Wild Wild Witches: "Pale Door" a not-great, not-unenjoyable horror-western hybrid


The Pale Door (2020)
96 min.
Release Date: August 21, 2020 (Digital & On Demand)

A horror-western hybrid, “The Pale Door” is what one might imagine if “From Dusk Till Dawn” traded in kill-happy criminal brothers and stripper vampires for Old West bandits and a brothel of witches. It’s also not as much fun as that 1996 Robert Rodriguez-Quentin Tarantino joint or even 1995’s “Tales from the Crypt Presents: Demon Knight” (which, for some reason, frequently came to mind). After an overly talky setup that earnestly wants to play like the oaters of yore but comes across as an amateurish History Channel reenactment, writer-director Aaron B. Koontz (2017’s “Camera Obscura”) and co-writers Cameron Burns and Keith Lansdale have a better handling halfway through once they embrace the horror portion of their genre mash-up.

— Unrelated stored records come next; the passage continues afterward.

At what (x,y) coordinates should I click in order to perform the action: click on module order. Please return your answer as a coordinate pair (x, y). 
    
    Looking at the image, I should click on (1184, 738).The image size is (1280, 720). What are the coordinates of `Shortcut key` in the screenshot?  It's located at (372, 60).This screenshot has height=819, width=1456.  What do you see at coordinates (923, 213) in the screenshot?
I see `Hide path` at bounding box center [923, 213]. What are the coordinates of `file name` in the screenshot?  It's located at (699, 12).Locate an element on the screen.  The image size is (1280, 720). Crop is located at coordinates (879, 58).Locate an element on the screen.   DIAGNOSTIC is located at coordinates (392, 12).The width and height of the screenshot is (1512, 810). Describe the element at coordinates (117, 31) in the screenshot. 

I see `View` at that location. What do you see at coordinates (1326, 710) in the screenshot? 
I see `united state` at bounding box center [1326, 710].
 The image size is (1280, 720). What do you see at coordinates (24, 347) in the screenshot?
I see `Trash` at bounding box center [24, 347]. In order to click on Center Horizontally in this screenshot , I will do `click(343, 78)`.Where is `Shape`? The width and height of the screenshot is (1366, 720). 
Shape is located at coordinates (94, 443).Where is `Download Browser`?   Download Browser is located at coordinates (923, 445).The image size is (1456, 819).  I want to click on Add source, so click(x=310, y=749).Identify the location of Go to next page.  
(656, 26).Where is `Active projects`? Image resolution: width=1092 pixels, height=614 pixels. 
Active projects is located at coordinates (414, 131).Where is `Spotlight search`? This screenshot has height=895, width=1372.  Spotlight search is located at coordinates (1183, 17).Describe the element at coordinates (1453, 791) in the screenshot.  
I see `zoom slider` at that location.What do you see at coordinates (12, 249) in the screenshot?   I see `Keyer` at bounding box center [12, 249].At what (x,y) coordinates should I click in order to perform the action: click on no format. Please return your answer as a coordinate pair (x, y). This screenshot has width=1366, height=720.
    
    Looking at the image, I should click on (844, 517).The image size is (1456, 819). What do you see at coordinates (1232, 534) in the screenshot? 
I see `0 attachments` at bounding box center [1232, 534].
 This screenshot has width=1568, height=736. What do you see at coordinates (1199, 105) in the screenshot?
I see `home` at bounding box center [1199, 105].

Enthusiastically made, “The Pale Door” is no-great-shakes, not-unenjoyable schlock that could have used a helping hand from Sam Raimi.

Since they witnessed their parents being attacked and murdered late one night, brothers Duncan (Zachary Knighton) and Jake (Devin Druid) have drifted apart. Duncan is now an outlaw member of the Dalton gang, while the more-innocent Jake earns himself an honest living sweeping at a local saloon. When Duncan finds Little Brother, he convinces him to join them for their next train robbery. Of course, the robbery does not go off without a hitch, leaving Duncan to take a bullet, literally, and become severely injured. On board, the gang finds a trunk, but when they open to find a young woman named Pearl (Natasha Bassett) locked in, they expected “a little more gold and a little less girl.” Pearl makes a deal with them; if they take her home, she promises them a doctor and a handsome reward. They all learn the hard way when Pearl leads them to a brothel in her ghost town, where the women make up a coven of 200-year-old witches, led by Pearl's mother Maria (Melora Walters). Maria has a particular eye on Jake for being uncorrupted and having never taken a life.

If anything, “The Pale Door” does offer an interestingly assembled cast of character actors, including Stan Shaw, Pat Healy, Noah Segan, and Bill Sage, who all play colorful sitting ducks. As the loyal Lester and the hard-ass Dodd, Shaw and Sage stand out the most, and Devin Druid (Netflix’s “13 Reasons Why”) is the film's unsoiled heart as Jake. Energetic day player Tina Parker gets sidelined all too quickly as Annie Oakley wannabe Brenda. Melora Walters also seems to be having a hoot of a time, vamping it up as the once-burnt-at-the-stake madam Maria. The practical make-up and gore effects are something, especially when the prostitutes begin morphing into hideous, crispy-skinned hags. Ultimately neither fish nor fowl, “The Pale Door” won’t be added to the Criterion Collection anytime soon. On occasion, however, when it has no apologies and doesn’t take itself so seriously as a tale of penance, there are traces of a not-bad B-movie in there somewhere.